• _Exercise details_
Pick up the essay on Murugan after its last sentence and continue writing it.

• _Selected excerpt_
____
The Arms of Murugan – by Rajani Arjun Shankar

Murugan, also known as Subrahmanya and Skanda, is a much-loved God in the southern states of India. His youth, charming beauty, valour and his courting and marrying Valli, are all joyously celebrated by poets. He is also exalted for his compassion and wisdom, which is why he is also known as a Gurunathan, a preceptor granting Jnana and thereby Mukti to the souls suffering in the cycle of births and deaths. Mahaperiyava has spoken extensively (in Deivathin Kural) about Murugan, about how he is both Shiva and Parvati in one form, how he grants both Bhoga and Moksha (enjoyments in this world and salvation in the other) etc.

Amongst the many saints who were blessed by Murugan and sang his praises in Tamil is the Sangam-Age poet Nakkeerar. His work, Tirumurugatruppadai, is the first among the ten Sangam works that comprise the collection called Pathupattu. It is a long poem of about three hundred lines, wherein the poet describes the form of Murugan, his six abodes which we nowadays call “Arupadai Veedu” and finally concludes by addressing devotees, exhorting them to look for Murugan in all these places and seek his blessings. He goes on to say that given his compassionate nature, the Lord will surely welcome them kindly and shower them with eternal gifts.
____
• _Information provided_
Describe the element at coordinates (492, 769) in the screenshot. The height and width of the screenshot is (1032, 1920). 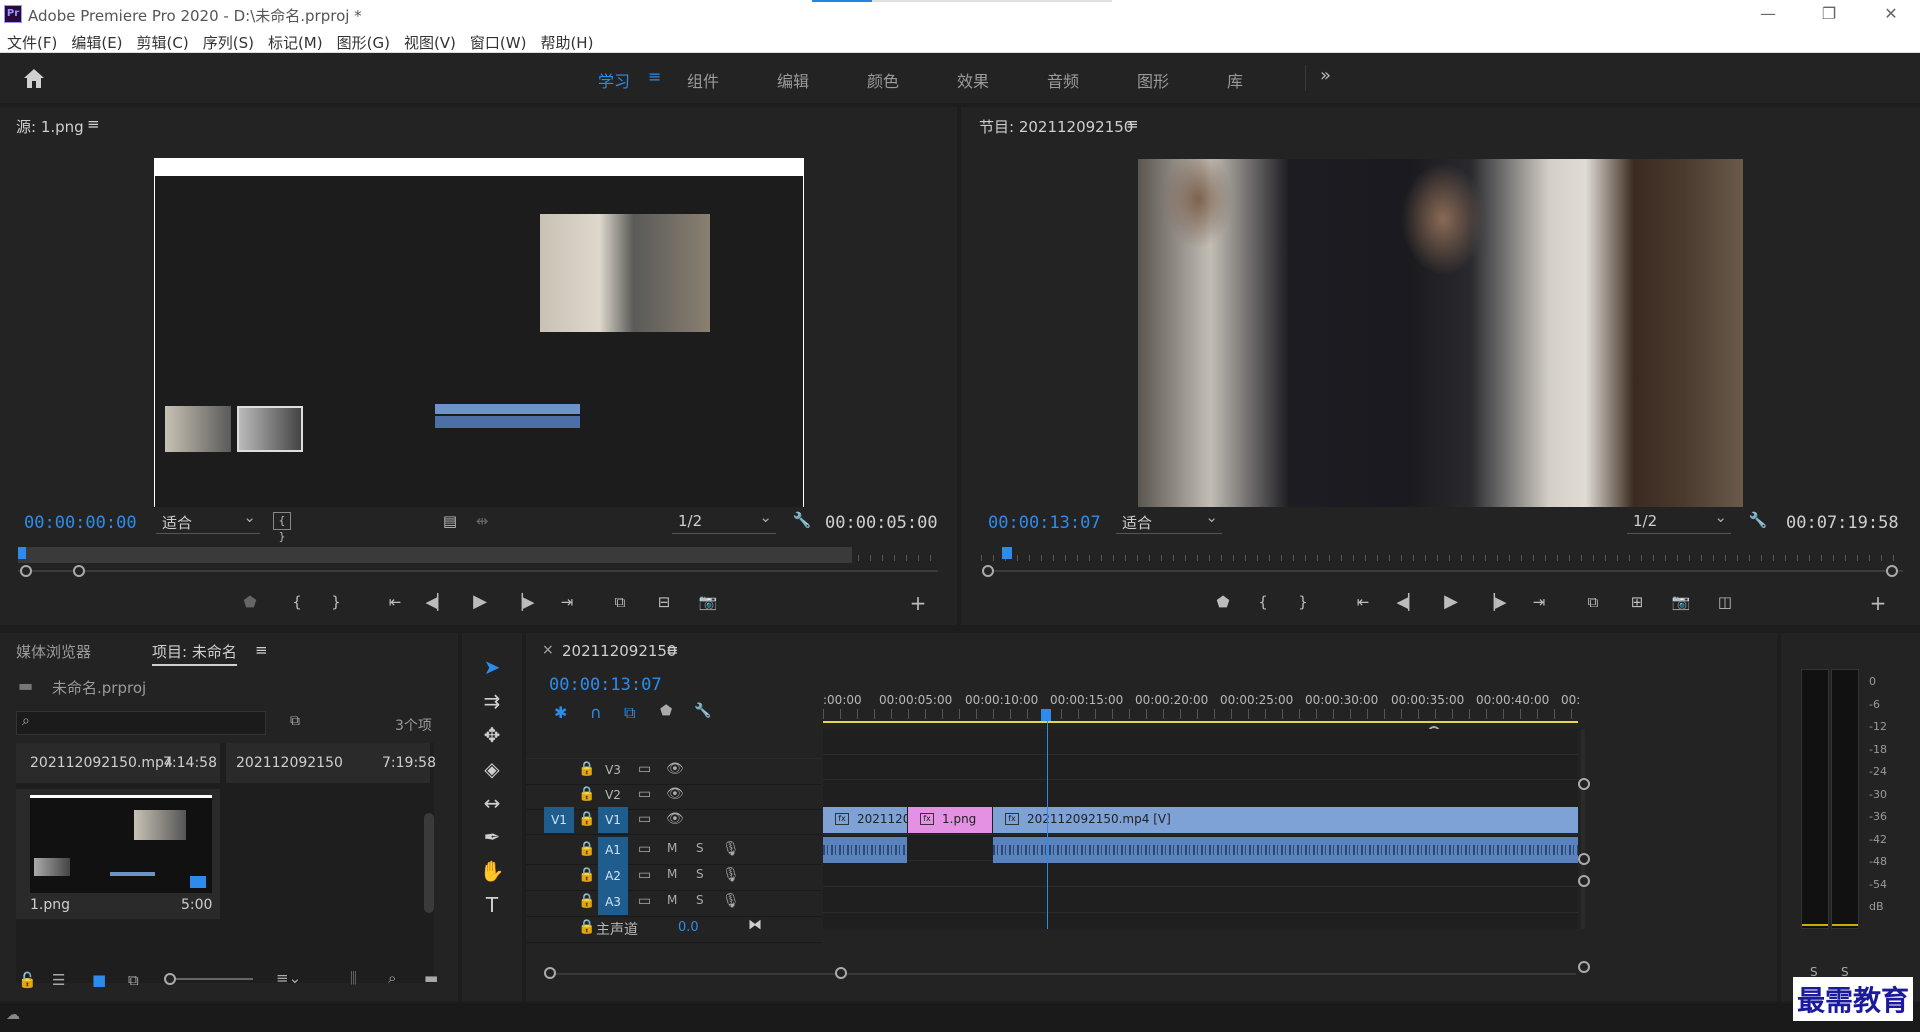
I see `razor-tool-icon: ◈` at that location.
____
• _Exercise output_
While describing the Lord’s form, Nakkeerar describes his six lotus-like faces and twelve powerful arms and what they do. Each face takes on a role and the corresponding two hands hold weapons or Mudras(gestures) which are in accordance with it

Another saint whose works on Murugan are of great renown, is Arunagirinathar. Apart from songs called Tiruppugazh,and other works, he has also composed twenty-five Tiruvaguppus. Each Tiruvaguppu takes up one aspect connected to the Lord and describes it in detail, like his weapon, his peacock, his Upadesha etc. One such Tiruvaguppu is the Buya Vaguppu. “Buya” is the Tamil form of Bhuja, and this work describes the activities and adornments of the twelve arms of Skanda in 32 verses, It is delightful to see that the first twelve verses of Arunagirinathar’s work perfectly match the twelve descriptions of Nakkeerar. A short elucidation follows.

  1. Removing external darkness

Nakkeerar says that the first face of Subrahmanya spreads effulgence. It gives the Sun its brilliance and thereby gives light to the entire world.

மாயிருள் ஞாலம் மறுவின்றி விளங்கப்
பல்கதிர் விரிந்தன் றொருமுகம்

(One face spreads rays so that the world otherwise steeped in great darkness can function without any trouble)

The hands that correspond to this face, show the Abhaya Mudra and Kati Hasta respectively. The right hand shows Abhayam (assurance of no fear), granted specifically to the Maharshis who travel along with the sun and ensure that his heat does not sear the world, absorbing it with their penance. The left hand rests on his waist (Kati).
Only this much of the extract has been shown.